2020 has been challenging for all of us and much like everything in 2020, Thanksgiving will be a bit different as well! That is why we decided to share a few tips on ways to remain safe this Holiday while still sharing your gratitude with those around you.
Top 3 Tips for Thanksgiving Dinner to Keep Everyone Safe
After being apart for so many months during the COVID-19 crisis, millions of Americans are eager to break bread for Thanksgiving dinner. If you’re planning to gather in the name of gratitude, it’s important to make a few changes this year to keep you and your family safe.
These top 3 tips will help you have a family Thanksgiving dinner with safety in mind!
1. Play it safe whether hosting or attending
Just as you have since the start of the pandemic, it makes sense to keep up those mindful and smart habits. It’s best to avoid large indoor gatherings. Keep your family Thanksgiving dinner to a more intimate group of people you usually interact with.
If you’re hosting or bringing a dish to share, make sure you practice good food safety along with physical distancing guidelines. That means wearing a mask and gloves while prepping and cooking. Plus wash your hands frequently. That’s not all. Physical safety matters too. Make sure you provide everyone with their own disposable utensils so there are less common touchpoints. And keep sanitizer plentiful.
Don’t forget to practice physical distancing and mask-wearing, especially indoors. If the weather cooperates, dining alfresco keeps everyone safer and can even be more memorable with the surroundings of nature.
2. Switch up your usual traditions
For many families, Thanksgiving dinner is only part of the holiday. If your Thanksgiving tradition includes going big on Black Friday shopping, host an online shopping session while you’re enjoying turkey leftovers.
Sports and parades are popular Thanksgiving activities too. This year, for Thanksgiving set up a watch party on TV instead of going in person to minimize your exposure.
And if you usually travel out of town, perhaps this year is the time to stay local. Keep your elderly relatives safe and check-in via FaceTime, Zoom, or Skype. Do your family Thanksgiving dinner with your local clan and tell everyone to look forward to seeing the rest of your family when things are a little safer.
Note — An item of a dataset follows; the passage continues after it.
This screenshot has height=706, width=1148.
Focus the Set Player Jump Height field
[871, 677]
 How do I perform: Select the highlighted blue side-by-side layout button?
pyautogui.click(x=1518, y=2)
3. Don’t dwell on what you can’t do
Let’s face it…this year has been rough. But lingering on those negatives doesn’t change anything. Instead, find the positives in the situation while focusing on what you can do. For example, when you have fewer people coming to dinner, it’s a lot easier to make preparations. You can even use this as an opportunity to let kids come help in the kitchen now that Thanksgiving this year will be less hectic.
You can try a new recipe, start a board game tradition, and take a family Thanksgiving walk around the neighborhood or your favorite local park.
And start a new special tradition for next year. Gather your local family around after dessert to write notes of what you’re thankful for. Seal them up to be opened next Thanksgiving. Hopefully, by then, we’ll be able to gather like we used to and have even more to be thankful for.